TASK DIRECTIONS:
The answer is to be the data below, written out in full and exactly.

EXTRACTED ENTRIES:
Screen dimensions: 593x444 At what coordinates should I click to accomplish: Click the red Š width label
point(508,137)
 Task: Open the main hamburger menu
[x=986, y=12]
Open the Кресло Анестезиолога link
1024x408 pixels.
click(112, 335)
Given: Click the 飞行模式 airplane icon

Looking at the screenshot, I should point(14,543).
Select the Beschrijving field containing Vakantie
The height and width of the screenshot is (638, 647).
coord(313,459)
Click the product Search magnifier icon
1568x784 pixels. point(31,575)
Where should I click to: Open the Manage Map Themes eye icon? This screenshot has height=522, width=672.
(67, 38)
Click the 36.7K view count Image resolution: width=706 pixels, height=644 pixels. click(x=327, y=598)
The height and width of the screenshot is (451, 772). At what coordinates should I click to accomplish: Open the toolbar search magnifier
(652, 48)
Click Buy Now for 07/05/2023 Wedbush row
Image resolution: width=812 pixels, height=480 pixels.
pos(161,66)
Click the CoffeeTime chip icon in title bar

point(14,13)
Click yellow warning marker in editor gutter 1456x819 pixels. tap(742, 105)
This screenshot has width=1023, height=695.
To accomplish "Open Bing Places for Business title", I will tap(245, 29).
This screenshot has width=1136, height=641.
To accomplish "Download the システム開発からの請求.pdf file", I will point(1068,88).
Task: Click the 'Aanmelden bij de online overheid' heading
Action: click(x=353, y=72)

TASK OUTPUT:
Screen dimensions: 593x444 At what coordinates should I click to accomplish: Click the red Š width label
point(508,137)
 Task: Open the main hamburger menu
[x=986, y=12]
Open the Кресло Анестезиолога link
1024x408 pixels.
click(112, 335)
Given: Click the 飞行模式 airplane icon

Looking at the screenshot, I should point(14,543).
Select the Beschrijving field containing Vakantie
The height and width of the screenshot is (638, 647).
coord(313,459)
Click the product Search magnifier icon
1568x784 pixels. point(31,575)
Where should I click to: Open the Manage Map Themes eye icon? This screenshot has height=522, width=672.
(67, 38)
Click the 36.7K view count Image resolution: width=706 pixels, height=644 pixels. click(x=327, y=598)
The height and width of the screenshot is (451, 772). At what coordinates should I click to accomplish: Open the toolbar search magnifier
(652, 48)
Click Buy Now for 07/05/2023 Wedbush row
Image resolution: width=812 pixels, height=480 pixels.
pos(161,66)
Click the CoffeeTime chip icon in title bar

point(14,13)
Click yellow warning marker in editor gutter 1456x819 pixels. tap(742, 105)
This screenshot has width=1023, height=695.
To accomplish "Open Bing Places for Business title", I will tap(245, 29).
This screenshot has width=1136, height=641.
To accomplish "Download the システム開発からの請求.pdf file", I will point(1068,88).
Task: Click the 'Aanmelden bij de online overheid' heading
Action: click(x=353, y=72)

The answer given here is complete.